Fujifilm SonoSite is collaborating with the Allen Institute of Artificial Intelligence (AI2) Incubator to use artificial intelligence to improve the accuracy of ultrasound images, the standard way to detect ovarian cancer.
A developer of bedside and point-of-care ultrasound, Fujifilm SonoSite paired with the AI2 Incubator to use deep learning models on portable ultrasound products. Deep learning is a subset of machine learning, where artificial neural networks, algorithms created from the human brain, learn from large amounts of data.
The two companies will work together to enhance image analysis to broaden the use of ultrasound in a wider range of scenarios.
“The AI2 Incubator was a perfect place to look for help in creating breakthrough technology,” Rich Fabian, Fujifilm SonoSite’s president and CEO, said in a press release. “They have the type of talent that is hard to recruit, combined with the ambition of a startup. We look forward to collaborating more.”
Added Diku Mandavia, MD, the company’s senior vice president and chief medical officer: “The combination of deep learning and medical imaging is very exciting for the future of detection —better care and catching anomalies earlier and faster is a core mission.”
Deep learning-based techniques in medical imaging have resulted in advances such as finding tuberculosis with X-rays and detecting metastatic breast cancer in pathology slides.
Ultrasounds are less expensive and more portable than X-rays, computerized tomography (CT) scans, and positron emission tomography (PET) imaging, and do not expose patients to ionizing radiation. While ultrasound quality — historically its relative disadvantage — has improved over the last 20 years, deep-learning algorithms may significantly increase the technology’s accuracy and rapid assessment capability.
Ovarian cancer is one of the chief causes of cancer-related death in women globally, largely because the disease has no specific signs and symptoms and is often caught late, when the chances of curing it are low.
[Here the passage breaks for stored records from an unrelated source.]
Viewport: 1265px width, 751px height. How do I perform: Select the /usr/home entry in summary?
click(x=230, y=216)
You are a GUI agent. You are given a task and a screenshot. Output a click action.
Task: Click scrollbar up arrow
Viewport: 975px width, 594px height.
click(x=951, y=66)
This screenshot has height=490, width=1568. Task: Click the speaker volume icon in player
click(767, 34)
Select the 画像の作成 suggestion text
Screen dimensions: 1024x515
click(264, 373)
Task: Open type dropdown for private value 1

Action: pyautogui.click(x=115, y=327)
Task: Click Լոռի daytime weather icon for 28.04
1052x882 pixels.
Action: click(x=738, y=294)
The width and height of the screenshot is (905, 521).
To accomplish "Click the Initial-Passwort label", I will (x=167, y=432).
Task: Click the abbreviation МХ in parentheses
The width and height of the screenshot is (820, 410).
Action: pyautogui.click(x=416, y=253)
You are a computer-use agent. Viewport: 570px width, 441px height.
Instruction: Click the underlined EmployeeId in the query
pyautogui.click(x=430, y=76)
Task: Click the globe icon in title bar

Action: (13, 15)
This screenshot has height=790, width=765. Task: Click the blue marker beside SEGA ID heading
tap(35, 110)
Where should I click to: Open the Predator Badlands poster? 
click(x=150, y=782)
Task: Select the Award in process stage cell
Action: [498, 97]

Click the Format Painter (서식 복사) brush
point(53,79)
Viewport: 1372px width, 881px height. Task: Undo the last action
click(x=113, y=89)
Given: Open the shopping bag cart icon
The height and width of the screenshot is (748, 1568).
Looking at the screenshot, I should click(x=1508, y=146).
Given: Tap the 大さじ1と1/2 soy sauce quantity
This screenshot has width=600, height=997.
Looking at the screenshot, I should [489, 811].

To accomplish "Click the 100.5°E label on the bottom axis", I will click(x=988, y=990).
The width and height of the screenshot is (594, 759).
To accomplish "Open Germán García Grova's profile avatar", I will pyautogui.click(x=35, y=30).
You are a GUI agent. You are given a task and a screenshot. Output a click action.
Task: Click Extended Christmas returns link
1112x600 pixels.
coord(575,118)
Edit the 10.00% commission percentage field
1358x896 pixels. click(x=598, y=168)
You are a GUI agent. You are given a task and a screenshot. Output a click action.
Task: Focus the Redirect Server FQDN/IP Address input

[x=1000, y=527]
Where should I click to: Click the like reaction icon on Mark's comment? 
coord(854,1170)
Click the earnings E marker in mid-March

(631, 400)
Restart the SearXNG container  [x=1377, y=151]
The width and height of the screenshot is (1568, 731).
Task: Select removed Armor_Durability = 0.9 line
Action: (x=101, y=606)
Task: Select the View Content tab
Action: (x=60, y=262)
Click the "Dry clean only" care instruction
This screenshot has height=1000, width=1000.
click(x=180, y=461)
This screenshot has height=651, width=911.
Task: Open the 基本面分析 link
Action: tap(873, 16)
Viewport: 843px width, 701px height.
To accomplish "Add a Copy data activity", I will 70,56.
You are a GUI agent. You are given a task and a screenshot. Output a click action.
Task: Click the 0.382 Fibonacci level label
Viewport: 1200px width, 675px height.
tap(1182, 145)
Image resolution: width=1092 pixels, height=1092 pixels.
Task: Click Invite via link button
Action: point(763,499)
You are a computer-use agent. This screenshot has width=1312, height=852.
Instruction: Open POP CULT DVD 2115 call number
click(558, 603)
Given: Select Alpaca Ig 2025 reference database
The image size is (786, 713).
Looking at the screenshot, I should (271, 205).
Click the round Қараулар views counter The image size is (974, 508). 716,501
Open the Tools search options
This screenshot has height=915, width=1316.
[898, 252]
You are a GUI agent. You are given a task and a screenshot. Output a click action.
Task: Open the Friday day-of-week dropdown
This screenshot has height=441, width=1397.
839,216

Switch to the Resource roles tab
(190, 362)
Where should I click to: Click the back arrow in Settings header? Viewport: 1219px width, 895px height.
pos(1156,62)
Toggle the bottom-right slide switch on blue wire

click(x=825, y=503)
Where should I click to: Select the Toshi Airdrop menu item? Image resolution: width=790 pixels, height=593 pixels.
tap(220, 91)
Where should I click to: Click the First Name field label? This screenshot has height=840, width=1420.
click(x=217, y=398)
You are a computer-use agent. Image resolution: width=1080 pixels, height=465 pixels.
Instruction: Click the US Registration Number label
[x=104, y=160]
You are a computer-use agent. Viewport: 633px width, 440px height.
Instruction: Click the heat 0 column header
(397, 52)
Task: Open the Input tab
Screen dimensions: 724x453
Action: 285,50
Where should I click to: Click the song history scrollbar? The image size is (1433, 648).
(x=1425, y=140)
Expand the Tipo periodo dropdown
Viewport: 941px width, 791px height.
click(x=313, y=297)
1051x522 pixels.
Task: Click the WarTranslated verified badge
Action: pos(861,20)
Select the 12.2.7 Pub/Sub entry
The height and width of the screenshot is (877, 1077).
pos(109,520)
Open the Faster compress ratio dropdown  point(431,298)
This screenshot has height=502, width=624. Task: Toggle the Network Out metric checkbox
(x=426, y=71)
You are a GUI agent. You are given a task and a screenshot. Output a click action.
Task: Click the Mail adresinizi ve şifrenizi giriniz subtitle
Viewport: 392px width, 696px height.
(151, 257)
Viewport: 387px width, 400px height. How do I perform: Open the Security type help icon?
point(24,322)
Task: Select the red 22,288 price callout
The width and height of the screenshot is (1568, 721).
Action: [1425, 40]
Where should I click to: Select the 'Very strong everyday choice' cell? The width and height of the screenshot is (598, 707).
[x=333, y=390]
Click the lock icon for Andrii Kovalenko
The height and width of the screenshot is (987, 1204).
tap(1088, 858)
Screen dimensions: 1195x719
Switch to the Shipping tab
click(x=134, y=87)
Abnormalities are usually detected by ultrasound.
“In tackling this challenge, we are pushing deep learning, computer vision, and medical imaging into uncharted territory,” said Vu Ha, technical director at AI2. “In building new AI-based capabilities in affordable ultrasound devices, we hope to bring them to underserved markets to improve healthcare around the world.”
The AI2 Incubator was launched by the Allen Institute for Artificial Intelligence, the world’s largest nonprofit AI organization.